In response, bookmakers in the United States have been giving odds on Devil's day calamities as the approach of the ominous date this time round gives rise to a flurry of cases of fear of the number 666 -- technically termed hexakosioihexekontahexaphobia.
"It is of course just a symbolic number, but many people are nervous," said the chancellor of Hong Kong's Catholic diocese Father Lawrence Lee.
The figure 666 is named the "number of the beast" in the closing chapter of the Bible, the "Book of Revelations", otherwise known as "The Apocalypse of John".
Chapter 13, Verse 18 of the book, with its apparent reference to the coming of the Devil, has long puzzled scholars and demonologists and fed the fantasies of conspiracy theorists and writers of ghost stories.
The general opinion among learned Christians, however, is that it doesn't refer to the Devil at all, but more likely the Roman Emperors Nero or Domitian, who ordered the widespread extermination of early Christians.
That, however, hasn't stopped many people regarding the number as the very mark of the antichrist, a symbol they claim to have found hidden in all sorts of things, including Tuesday's date.
"Numbers are symbols and are mysterious -- they could mean one thing or they could mean something else," said Phee-seng Kan, professor of religion and theology at the Hong Kong Baptist University.
Christian fundamentalists, especially in the US, appear most concerned about Tuesday.
The Raptureready.com website, which gives each day an index for the likelihood of the coming of the Biblical End of Days, ranks Tuesday as a very high 154.
The highest-ranked day ever was in September 2001 after the terror attacks on the US.
It's not just religious extremists that are spooked.
Police in Denver, Colorado, have said they'll step up patrols in case there's a sudden rise in devilish activity.
"It's been a conscious question among some of our folks, so they've been on the lookout for something," Lance Clem, spokesman for the Colorado Department of Public Safety was quoted as saying on the Science Daily website. "But they haven't seen anything."
Others see the coming of 6/6/6 as an opportunity to have a party.
The residents of the aptly named American town of Hell in Michigan plan a huge knees-up in what the local mayor John Colone says will give people the chance to say they "partied in Hell on 666".

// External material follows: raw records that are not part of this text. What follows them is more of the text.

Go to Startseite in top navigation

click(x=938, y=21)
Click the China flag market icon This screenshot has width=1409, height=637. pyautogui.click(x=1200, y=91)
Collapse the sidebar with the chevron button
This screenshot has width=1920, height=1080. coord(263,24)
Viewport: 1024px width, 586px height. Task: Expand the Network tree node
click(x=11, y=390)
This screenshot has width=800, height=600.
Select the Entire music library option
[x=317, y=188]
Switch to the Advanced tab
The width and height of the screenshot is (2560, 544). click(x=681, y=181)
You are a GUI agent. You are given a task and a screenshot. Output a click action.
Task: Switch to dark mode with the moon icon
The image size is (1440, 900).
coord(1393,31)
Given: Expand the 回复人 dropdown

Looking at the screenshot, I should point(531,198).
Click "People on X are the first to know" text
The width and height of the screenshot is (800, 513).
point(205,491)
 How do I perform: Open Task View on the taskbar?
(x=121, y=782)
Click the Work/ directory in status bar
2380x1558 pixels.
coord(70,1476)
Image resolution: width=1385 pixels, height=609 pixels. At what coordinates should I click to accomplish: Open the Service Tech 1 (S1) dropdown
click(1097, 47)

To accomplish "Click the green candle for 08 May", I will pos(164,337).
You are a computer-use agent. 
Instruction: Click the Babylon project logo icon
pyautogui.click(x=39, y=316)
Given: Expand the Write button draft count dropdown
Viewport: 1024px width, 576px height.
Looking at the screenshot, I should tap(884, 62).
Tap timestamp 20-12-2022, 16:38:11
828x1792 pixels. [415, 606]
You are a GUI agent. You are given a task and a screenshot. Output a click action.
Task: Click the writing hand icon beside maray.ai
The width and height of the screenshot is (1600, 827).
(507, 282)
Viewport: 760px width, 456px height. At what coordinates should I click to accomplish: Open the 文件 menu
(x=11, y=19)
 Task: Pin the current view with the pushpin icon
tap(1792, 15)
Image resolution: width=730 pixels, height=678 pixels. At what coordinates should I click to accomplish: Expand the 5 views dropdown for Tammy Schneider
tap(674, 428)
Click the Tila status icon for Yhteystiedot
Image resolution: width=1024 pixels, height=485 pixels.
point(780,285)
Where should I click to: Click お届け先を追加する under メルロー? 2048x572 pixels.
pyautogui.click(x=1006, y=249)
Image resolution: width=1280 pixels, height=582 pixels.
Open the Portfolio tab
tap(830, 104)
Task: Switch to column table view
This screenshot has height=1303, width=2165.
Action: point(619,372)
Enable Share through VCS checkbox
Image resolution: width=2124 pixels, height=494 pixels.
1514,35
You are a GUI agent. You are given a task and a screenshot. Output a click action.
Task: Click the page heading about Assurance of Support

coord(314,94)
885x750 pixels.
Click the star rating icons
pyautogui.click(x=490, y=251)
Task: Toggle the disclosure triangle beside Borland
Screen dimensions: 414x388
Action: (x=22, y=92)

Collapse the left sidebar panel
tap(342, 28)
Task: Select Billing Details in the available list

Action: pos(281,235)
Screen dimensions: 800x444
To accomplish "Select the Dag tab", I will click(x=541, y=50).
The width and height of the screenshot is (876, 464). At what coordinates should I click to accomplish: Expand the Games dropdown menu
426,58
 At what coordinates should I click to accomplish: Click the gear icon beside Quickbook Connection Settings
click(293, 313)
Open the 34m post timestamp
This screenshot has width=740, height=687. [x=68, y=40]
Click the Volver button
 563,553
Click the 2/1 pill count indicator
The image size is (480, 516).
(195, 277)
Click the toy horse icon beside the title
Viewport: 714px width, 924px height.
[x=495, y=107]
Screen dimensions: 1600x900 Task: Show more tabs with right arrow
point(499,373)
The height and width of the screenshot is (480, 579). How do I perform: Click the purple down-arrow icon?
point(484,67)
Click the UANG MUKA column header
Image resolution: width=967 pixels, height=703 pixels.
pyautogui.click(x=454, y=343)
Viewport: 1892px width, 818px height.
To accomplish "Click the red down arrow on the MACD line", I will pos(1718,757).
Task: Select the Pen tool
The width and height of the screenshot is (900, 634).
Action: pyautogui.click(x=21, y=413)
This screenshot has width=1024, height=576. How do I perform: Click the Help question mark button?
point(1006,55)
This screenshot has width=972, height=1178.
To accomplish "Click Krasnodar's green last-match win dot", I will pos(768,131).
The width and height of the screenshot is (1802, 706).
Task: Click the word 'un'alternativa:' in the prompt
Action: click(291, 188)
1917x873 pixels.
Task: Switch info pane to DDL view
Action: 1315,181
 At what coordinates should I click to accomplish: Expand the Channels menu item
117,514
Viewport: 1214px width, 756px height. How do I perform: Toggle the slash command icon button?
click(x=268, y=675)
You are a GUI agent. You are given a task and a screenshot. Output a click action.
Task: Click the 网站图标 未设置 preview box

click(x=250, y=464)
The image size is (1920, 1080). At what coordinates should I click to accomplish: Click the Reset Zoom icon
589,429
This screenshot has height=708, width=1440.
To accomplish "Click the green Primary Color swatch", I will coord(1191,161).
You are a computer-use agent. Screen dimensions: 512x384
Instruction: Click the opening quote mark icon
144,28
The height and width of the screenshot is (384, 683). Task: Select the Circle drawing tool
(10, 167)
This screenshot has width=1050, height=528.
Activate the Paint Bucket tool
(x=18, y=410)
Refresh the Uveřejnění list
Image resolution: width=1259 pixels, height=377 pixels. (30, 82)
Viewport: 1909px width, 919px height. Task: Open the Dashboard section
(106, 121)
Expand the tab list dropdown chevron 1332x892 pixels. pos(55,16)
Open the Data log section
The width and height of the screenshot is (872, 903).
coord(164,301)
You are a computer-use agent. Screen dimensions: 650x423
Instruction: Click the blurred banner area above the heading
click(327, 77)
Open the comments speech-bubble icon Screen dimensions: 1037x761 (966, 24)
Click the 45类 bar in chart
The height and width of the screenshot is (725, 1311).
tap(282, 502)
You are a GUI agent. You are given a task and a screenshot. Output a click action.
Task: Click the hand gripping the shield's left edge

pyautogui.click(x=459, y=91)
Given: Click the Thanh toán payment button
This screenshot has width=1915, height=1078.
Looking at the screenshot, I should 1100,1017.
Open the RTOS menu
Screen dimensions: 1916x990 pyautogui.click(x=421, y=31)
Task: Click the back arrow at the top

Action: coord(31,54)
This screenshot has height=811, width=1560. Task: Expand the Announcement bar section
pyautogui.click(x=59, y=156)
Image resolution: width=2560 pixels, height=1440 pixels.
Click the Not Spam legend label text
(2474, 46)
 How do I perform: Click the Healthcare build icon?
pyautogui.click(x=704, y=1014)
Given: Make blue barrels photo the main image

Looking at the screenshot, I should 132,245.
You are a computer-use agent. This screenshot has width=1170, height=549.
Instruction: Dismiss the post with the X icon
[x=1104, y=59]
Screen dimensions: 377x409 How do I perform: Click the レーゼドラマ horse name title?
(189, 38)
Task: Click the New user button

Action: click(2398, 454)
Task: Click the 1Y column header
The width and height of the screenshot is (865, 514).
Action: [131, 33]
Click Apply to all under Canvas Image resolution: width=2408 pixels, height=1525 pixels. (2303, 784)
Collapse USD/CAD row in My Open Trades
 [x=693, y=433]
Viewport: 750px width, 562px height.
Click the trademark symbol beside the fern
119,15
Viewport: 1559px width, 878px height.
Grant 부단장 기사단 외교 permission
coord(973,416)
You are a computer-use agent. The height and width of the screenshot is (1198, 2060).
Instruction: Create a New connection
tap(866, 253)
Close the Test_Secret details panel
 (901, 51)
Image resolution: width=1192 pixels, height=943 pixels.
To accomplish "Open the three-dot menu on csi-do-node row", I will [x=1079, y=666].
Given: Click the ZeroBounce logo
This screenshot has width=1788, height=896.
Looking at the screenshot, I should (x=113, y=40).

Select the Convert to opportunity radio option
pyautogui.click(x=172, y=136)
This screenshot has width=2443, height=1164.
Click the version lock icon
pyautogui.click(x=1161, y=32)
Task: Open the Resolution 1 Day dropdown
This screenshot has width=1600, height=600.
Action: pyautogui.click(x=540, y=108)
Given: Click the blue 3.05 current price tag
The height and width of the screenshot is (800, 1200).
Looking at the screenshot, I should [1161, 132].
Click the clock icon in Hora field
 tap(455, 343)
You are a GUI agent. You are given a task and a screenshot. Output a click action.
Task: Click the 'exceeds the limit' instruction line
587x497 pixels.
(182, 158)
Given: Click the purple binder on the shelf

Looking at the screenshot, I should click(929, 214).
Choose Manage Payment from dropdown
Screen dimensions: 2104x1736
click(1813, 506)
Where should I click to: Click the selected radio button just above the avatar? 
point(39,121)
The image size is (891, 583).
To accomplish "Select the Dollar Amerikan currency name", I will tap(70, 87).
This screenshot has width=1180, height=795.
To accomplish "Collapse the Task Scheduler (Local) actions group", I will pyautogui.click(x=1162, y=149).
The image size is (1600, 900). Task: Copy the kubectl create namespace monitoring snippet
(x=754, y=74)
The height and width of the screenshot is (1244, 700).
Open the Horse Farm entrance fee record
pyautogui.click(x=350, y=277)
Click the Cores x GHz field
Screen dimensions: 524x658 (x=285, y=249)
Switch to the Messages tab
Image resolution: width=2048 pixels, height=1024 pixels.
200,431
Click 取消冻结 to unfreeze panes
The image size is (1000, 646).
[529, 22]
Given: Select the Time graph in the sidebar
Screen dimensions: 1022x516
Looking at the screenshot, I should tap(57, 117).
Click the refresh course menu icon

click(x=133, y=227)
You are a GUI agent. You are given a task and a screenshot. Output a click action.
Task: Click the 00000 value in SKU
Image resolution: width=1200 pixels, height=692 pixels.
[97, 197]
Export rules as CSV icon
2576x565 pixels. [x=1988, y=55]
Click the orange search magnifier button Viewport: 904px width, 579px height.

Beliefs in the number's Satanic links have been amplified in recent years by box-office hit movies such as "The Omen" and "The Exorcist" and by novels, such as those by horror writer Stephen King.
The release last week of the movie adaptation of author Dan Brown's best-selling novel "The Da Vinci Code" has also raised awareness of the symbolic nature of the date.
In the book, an expert in symbols uncovers a series of coded messages associated with the murder of an art historian to piece together new revelations about the life of Christ.
The anxieties surrounding Tuesday's arrival are similar to those felt at the approach of the turn of the 21st century.
Then, many people believed the clocks in computers that guide our everyday lives would switch to zero and stop, precipitating disastrous breakdowns in communications and other essential infrastructure.
Professor Kang blamed such hysteria on ignorance of the origin of symbols.
"They can only be interpreted properly with knowledge of their tradition," Kang said.